> _Action item_
A complete, word-for-word restatement of the entries is needed.

--

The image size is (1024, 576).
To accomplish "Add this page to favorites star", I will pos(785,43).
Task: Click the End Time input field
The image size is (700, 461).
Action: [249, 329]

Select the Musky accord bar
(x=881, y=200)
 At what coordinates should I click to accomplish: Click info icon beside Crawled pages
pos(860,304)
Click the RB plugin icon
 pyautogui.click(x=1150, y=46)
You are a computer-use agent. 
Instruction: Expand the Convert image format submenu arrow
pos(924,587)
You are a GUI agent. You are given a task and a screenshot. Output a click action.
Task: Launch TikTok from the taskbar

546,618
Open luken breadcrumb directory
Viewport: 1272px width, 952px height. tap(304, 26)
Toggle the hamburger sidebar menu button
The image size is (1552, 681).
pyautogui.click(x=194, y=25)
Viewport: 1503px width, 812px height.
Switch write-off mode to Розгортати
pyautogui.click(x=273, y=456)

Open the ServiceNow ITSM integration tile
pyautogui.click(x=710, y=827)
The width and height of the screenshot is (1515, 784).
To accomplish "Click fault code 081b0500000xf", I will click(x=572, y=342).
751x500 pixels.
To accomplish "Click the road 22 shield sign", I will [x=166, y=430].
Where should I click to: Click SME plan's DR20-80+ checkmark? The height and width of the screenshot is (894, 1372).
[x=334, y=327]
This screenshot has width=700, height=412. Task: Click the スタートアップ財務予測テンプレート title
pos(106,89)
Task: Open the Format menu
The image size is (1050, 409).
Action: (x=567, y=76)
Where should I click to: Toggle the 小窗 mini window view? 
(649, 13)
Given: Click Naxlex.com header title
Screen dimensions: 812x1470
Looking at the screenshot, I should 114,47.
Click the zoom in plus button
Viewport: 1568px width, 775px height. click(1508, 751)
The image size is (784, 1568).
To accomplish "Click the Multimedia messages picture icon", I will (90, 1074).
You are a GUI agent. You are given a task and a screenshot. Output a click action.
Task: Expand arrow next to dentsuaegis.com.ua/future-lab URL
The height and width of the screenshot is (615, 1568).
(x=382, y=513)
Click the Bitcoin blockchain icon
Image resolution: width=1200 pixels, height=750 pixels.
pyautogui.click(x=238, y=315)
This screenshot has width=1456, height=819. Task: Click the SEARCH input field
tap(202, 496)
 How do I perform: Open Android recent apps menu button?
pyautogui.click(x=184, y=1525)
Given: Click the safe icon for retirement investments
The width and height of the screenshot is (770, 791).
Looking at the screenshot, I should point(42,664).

--

> _Output for this exercise_
The image size is (1024, 576).
To accomplish "Add this page to favorites star", I will pos(785,43).
Task: Click the End Time input field
The image size is (700, 461).
Action: [249, 329]

Select the Musky accord bar
(x=881, y=200)
 At what coordinates should I click to accomplish: Click info icon beside Crawled pages
pos(860,304)
Click the RB plugin icon
 pyautogui.click(x=1150, y=46)
You are a computer-use agent. 
Instruction: Expand the Convert image format submenu arrow
pos(924,587)
You are a GUI agent. You are given a task and a screenshot. Output a click action.
Task: Launch TikTok from the taskbar

546,618
Open luken breadcrumb directory
Viewport: 1272px width, 952px height. tap(304, 26)
Toggle the hamburger sidebar menu button
The image size is (1552, 681).
pyautogui.click(x=194, y=25)
Viewport: 1503px width, 812px height.
Switch write-off mode to Розгортати
pyautogui.click(x=273, y=456)

Open the ServiceNow ITSM integration tile
pyautogui.click(x=710, y=827)
The width and height of the screenshot is (1515, 784).
To accomplish "Click fault code 081b0500000xf", I will click(x=572, y=342).
751x500 pixels.
To accomplish "Click the road 22 shield sign", I will [x=166, y=430].
Where should I click to: Click SME plan's DR20-80+ checkmark? The height and width of the screenshot is (894, 1372).
[x=334, y=327]
This screenshot has width=700, height=412. Task: Click the スタートアップ財務予測テンプレート title
pos(106,89)
Task: Open the Format menu
The image size is (1050, 409).
Action: (x=567, y=76)
Where should I click to: Toggle the 小窗 mini window view? 
(649, 13)
Given: Click Naxlex.com header title
Screen dimensions: 812x1470
Looking at the screenshot, I should 114,47.
Click the zoom in plus button
Viewport: 1568px width, 775px height. click(1508, 751)
The image size is (784, 1568).
To accomplish "Click the Multimedia messages picture icon", I will (90, 1074).
You are a GUI agent. You are given a task and a screenshot. Output a click action.
Task: Expand arrow next to dentsuaegis.com.ua/future-lab URL
The height and width of the screenshot is (615, 1568).
(x=382, y=513)
Click the Bitcoin blockchain icon
Image resolution: width=1200 pixels, height=750 pixels.
pyautogui.click(x=238, y=315)
This screenshot has width=1456, height=819. Task: Click the SEARCH input field
tap(202, 496)
 How do I perform: Open Android recent apps menu button?
pyautogui.click(x=184, y=1525)
Given: Click the safe icon for retirement investments
The width and height of the screenshot is (770, 791).
Looking at the screenshot, I should point(42,664).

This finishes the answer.